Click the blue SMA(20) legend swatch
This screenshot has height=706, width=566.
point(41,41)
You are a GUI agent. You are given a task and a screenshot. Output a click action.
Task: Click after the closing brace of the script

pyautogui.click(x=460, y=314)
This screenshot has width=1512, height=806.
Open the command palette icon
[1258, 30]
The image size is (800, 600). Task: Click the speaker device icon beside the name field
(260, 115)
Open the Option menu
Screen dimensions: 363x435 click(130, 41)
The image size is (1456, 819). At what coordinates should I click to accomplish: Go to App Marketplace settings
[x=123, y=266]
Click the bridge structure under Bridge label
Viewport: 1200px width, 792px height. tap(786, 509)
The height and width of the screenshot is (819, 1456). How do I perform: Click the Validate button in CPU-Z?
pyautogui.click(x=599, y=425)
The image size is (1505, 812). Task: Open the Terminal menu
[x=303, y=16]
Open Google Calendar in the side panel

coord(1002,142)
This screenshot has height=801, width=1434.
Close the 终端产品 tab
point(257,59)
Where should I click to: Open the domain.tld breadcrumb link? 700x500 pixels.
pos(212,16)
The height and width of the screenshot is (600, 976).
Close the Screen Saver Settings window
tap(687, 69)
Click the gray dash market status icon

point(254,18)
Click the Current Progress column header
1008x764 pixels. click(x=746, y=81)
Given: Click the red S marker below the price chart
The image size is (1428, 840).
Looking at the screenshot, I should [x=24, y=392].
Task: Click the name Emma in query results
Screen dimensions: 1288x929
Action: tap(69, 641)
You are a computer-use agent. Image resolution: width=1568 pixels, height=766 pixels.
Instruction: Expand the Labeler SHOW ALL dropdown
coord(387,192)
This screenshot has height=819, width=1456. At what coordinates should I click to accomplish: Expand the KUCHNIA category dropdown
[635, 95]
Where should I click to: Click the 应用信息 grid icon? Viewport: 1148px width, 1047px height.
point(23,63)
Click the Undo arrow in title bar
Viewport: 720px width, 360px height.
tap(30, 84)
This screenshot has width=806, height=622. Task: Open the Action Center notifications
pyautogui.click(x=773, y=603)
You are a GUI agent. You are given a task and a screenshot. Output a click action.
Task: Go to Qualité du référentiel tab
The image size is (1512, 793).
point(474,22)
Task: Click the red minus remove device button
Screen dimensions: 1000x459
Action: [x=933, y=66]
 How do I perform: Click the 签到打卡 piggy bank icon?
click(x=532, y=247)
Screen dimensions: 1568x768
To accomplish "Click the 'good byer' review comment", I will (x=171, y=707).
━━━━━━
**Exercise**
Rewrite all of the data above as a JSON list of strings with one string per line, leaving out blank lines.

**Written solution**
[
  "Click the blue SMA(20) legend swatch",
  "This screenshot has height=706, width=566.",
  "point(41,41)",
  "You are a GUI agent. You are given a task and a screenshot. Output a click action.",
  "Task: Click after the closing brace of the script",
  "pyautogui.click(x=460, y=314)",
  "This screenshot has width=1512, height=806.",
  "Open the command palette icon",
  "[1258, 30]",
  "The image size is (800, 600). Task: Click the speaker device icon beside the name field",
  "(260, 115)",
  "Open the Option menu",
  "Screen dimensions: 363x435 click(130, 41)",
  "The image size is (1456, 819). At what coordinates should I click to accomplish: Go to App Marketplace settings",
  "[x=123, y=266]",
  "Click the bridge structure under Bridge label",
  "Viewport: 1200px width, 792px height. tap(786, 509)",
  "The height and width of the screenshot is (819, 1456). How do I perform: Click the Validate button in CPU-Z?",
  "pyautogui.click(x=599, y=425)",
  "The image size is (1505, 812). Task: Open the Terminal menu",
  "[x=303, y=16]",
  "Open Google Calendar in the side panel",
  "coord(1002,142)",
  "This screenshot has height=801, width=1434.",
  "Close the 终端产品 tab",
  "point(257,59)",
  "Where should I click to: Open the domain.tld breadcrumb link? 700x500 pixels.",
  "pos(212,16)",
  "The height and width of the screenshot is (600, 976).",
  "Close the Screen Saver Settings window",
  "tap(687, 69)",
  "Click the gray dash market status icon",
  "point(254,18)",
  "Click the Current Progress column header",
  "1008x764 pixels. click(x=746, y=81)",
  "Given: Click the red S marker below the price chart",
  "The image size is (1428, 840).",
  "Looking at the screenshot, I should [x=24, y=392].",
  "Task: Click the name Emma in query results",
  "Screen dimensions: 1288x929",
  "Action: tap(69, 641)",
  "You are a computer-use agent. Image resolution: width=1568 pixels, height=766 pixels.",
  "Instruction: Expand the Labeler SHOW ALL dropdown",
  "coord(387,192)",
  "This screenshot has height=819, width=1456. At what coordinates should I click to accomplish: Expand the KUCHNIA category dropdown",
  "[635, 95]",
  "Where should I click to: Click the 应用信息 grid icon? Viewport: 1148px width, 1047px height.",
  "point(23,63)",
  "Click the Undo arrow in title bar",
  "Viewport: 720px width, 360px height.",
  "tap(30, 84)",
  "This screenshot has width=806, height=622. Task: Open the Action Center notifications",
  "pyautogui.click(x=773, y=603)",
  "You are a GUI agent. You are given a task and a screenshot. Output a click action.",
  "Task: Go to Qualité du référentiel tab",
  "The image size is (1512, 793).",
  "point(474,22)",
  "Task: Click the red minus remove device button",
  "Screen dimensions: 1000x459",
  "Action: [x=933, y=66]",
  " How do I perform: Click the 签到打卡 piggy bank icon?",
  "click(x=532, y=247)",
  "Screen dimensions: 1568x768",
  "To accomplish \"Click the 'good byer' review comment\", I will (x=171, y=707)."
]